А был ли верх-то? Ну, а низ-то был ли?
Семядавцы — были; громады — были;
Снизу — довольство, излиянье — сверху[3].
6. Кто ж ведает-то? Кто поведает здесь?
Откуда взялось, откуда творенье?
Боги затем, из того сотворенья...
Кто ж ведает-то? Откуда возникло?
7. Это творенье откуда возникло?
Само по себе? Или всё ж не само?
Кто сверху взирает, на высшем небе —
Он, может, знает. А может, не знает.
***
«Это самый глубокий по своим мыслям космогонический гимн РВ» (Т. Я. Елизаренкова). Действительно, «глубин» в нём предостаточно, причём даже в буквальном смысле: «Чтó за вода была, глубь и пучина?» (áмбхах ким асид гáханам габхирáм). При этом «гимн не только глубок по содержанию, но и совершенен по форме» (Т. Я. Елизаренкова). О высоких поэтических достоинствах этого гимна Татьяна Яковлевна писала и отдельно, причём проявив при этом собственную поэтическую жилку (например, так: «Эта тема звучит нервно и неровно»[4]).

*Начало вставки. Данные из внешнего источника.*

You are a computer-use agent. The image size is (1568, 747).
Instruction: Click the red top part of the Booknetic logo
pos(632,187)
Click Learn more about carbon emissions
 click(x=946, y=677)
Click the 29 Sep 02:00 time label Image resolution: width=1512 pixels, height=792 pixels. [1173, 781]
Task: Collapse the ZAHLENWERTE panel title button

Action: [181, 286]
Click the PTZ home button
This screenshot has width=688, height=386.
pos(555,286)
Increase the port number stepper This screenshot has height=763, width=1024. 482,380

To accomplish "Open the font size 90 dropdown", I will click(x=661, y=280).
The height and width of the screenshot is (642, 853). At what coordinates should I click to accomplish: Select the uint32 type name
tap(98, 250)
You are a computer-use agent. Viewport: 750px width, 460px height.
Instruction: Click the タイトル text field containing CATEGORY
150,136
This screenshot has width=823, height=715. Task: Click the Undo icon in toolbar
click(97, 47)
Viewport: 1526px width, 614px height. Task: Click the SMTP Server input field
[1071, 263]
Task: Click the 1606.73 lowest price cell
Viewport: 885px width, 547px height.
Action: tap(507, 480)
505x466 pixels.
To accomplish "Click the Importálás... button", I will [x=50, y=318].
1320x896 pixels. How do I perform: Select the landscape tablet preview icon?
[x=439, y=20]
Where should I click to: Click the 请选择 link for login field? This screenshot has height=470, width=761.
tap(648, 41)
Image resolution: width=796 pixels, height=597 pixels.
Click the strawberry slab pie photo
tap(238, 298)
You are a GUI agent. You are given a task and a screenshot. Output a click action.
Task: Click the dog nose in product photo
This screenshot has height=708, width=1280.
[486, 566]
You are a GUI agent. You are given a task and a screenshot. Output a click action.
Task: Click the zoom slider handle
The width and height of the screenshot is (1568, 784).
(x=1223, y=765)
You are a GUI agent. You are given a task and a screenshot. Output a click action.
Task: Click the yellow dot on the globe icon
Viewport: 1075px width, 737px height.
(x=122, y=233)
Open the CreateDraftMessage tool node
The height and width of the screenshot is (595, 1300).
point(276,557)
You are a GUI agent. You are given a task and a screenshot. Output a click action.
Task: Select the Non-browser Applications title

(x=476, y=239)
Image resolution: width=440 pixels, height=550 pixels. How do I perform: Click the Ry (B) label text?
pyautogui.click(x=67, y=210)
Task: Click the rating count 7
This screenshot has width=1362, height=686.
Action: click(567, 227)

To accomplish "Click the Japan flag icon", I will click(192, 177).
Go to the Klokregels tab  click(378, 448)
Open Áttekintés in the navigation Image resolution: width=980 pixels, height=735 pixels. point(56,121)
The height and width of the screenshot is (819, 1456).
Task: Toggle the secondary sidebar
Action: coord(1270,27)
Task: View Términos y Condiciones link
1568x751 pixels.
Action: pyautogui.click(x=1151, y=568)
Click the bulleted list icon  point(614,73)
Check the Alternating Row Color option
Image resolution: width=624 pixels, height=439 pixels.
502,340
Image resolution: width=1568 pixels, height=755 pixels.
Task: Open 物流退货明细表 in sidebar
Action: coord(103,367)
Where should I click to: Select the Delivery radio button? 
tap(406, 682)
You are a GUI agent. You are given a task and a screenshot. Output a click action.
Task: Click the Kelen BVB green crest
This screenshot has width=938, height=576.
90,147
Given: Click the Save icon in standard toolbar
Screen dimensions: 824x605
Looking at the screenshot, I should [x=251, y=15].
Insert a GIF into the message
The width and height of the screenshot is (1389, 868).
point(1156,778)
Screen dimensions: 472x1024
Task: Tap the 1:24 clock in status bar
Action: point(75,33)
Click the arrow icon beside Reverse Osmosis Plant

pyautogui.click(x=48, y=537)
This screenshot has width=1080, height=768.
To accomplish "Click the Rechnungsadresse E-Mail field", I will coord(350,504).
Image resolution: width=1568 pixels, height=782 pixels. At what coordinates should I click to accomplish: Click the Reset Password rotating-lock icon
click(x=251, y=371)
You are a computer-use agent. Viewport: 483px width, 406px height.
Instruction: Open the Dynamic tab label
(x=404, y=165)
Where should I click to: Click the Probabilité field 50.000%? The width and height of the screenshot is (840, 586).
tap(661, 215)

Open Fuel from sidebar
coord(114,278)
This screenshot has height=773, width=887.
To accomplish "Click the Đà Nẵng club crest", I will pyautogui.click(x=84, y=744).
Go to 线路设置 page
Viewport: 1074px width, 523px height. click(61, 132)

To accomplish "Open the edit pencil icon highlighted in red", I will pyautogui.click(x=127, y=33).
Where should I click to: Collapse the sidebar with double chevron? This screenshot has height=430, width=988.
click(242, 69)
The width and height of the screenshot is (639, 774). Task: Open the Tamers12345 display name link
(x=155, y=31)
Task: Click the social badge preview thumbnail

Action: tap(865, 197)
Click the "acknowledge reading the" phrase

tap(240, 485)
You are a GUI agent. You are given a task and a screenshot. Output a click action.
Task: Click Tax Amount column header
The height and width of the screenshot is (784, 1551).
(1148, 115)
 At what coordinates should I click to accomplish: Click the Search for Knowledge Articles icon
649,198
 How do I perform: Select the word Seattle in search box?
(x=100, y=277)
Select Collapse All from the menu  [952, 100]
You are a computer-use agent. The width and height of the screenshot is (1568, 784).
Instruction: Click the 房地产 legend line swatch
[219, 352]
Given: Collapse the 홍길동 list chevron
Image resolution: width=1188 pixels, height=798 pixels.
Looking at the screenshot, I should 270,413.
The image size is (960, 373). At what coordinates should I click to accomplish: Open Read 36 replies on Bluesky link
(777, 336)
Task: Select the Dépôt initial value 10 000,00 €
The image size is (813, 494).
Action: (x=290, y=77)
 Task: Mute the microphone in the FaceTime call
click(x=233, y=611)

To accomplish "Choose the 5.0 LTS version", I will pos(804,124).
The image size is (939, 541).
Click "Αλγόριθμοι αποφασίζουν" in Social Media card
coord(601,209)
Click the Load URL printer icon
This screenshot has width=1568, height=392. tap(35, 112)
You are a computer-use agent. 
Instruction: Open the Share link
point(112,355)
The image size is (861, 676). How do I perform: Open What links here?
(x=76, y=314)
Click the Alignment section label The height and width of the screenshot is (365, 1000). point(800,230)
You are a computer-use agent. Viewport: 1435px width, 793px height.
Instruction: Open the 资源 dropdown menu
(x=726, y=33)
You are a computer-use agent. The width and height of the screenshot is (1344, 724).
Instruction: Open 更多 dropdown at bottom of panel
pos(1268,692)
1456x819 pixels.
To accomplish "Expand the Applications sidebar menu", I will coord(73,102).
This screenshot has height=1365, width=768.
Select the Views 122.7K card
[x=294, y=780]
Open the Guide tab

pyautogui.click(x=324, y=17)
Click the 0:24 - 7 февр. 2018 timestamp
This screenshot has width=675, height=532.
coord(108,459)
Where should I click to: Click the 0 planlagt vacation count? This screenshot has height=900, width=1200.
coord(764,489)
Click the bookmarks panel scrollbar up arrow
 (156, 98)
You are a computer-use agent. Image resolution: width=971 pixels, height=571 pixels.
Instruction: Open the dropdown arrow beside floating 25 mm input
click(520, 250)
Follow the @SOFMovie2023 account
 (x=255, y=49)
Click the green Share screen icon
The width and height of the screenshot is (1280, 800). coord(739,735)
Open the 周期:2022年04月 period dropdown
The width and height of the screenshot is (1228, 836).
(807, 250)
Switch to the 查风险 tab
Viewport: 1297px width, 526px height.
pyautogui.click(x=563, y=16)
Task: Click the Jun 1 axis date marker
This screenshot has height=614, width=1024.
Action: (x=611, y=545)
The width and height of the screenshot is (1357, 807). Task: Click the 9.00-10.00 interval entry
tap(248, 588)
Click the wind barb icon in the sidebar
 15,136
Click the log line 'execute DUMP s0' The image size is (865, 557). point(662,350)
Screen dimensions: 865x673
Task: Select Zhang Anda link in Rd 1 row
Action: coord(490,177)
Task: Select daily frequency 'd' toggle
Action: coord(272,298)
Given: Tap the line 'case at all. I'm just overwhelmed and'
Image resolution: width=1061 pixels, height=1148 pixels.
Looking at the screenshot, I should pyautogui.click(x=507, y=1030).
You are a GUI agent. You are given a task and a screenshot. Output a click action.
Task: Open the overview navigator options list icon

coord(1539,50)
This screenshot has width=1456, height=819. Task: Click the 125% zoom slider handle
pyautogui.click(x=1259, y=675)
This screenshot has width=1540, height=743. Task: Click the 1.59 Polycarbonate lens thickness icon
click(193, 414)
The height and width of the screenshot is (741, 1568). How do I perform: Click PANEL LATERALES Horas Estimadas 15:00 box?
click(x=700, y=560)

Исключительная поэтическая сила гимна передалась В. Г. Тихомирову, автору предшествующего по времени русского стихотворного перевода. Именно здесь оказалось наиболее уместным полное отсутствие пунктуации (выдержанное и во всех остальных переводах сборника). Правда, досадным огрехом приходится счесть первый стих пятой строфы: «Светлый повод поперёк натянувши…». Очевидно, здесь имеется в виду вовсе не «повод» (часть конской сбруи), а жертвенный шнур, носимый ведийскими жрецами-брахмáнами. В целом же Тихомировский перевод ― несомненная удача. Но «Тó-Одно» (Тад Экам), мелькнувшее во второй строфе гимна, ещё более загадочное, чем лосевское «сáмое самó»[5], неотступно стремится к новым воплощениям в русскоязычной стихии.
[1] Перевод по изданию: Aufrecht. Прежде было два русских перевода: прозаический (Т. Я. Елизаренковой) и поэтический (В. Г. Тихомирова).
[2] Силой жара: слово «жар» (тапас) этимологически родственно русскому «тепло». В древнеиндийской традиции так обозначается внутренняя энергия, накапливаемая благодаря аскезе. Здесь она выступает творческой, миросозидательной силой.
[3] «Протянулась наискось их верёвка». Загадочный стих. Комментаторы обычно видят в этом намёк на жертвенный шнур, носимый жрецами-брахмáнами. Т. Я. Елизаренкова поясняет: «Поэты-мудрецы мысленно разграничили мужское и женское начало». ~ «Снизу — довольство, излиянье — сверху». Вполне прозрачный образ соития как процесса миротворения (правда, непонятно, кто с кем сходился).
[4] Курсив мой (А. К.). Цит. по: Елизаренкова, с. 144.
[5] См.: Лосев, сс. 299-526.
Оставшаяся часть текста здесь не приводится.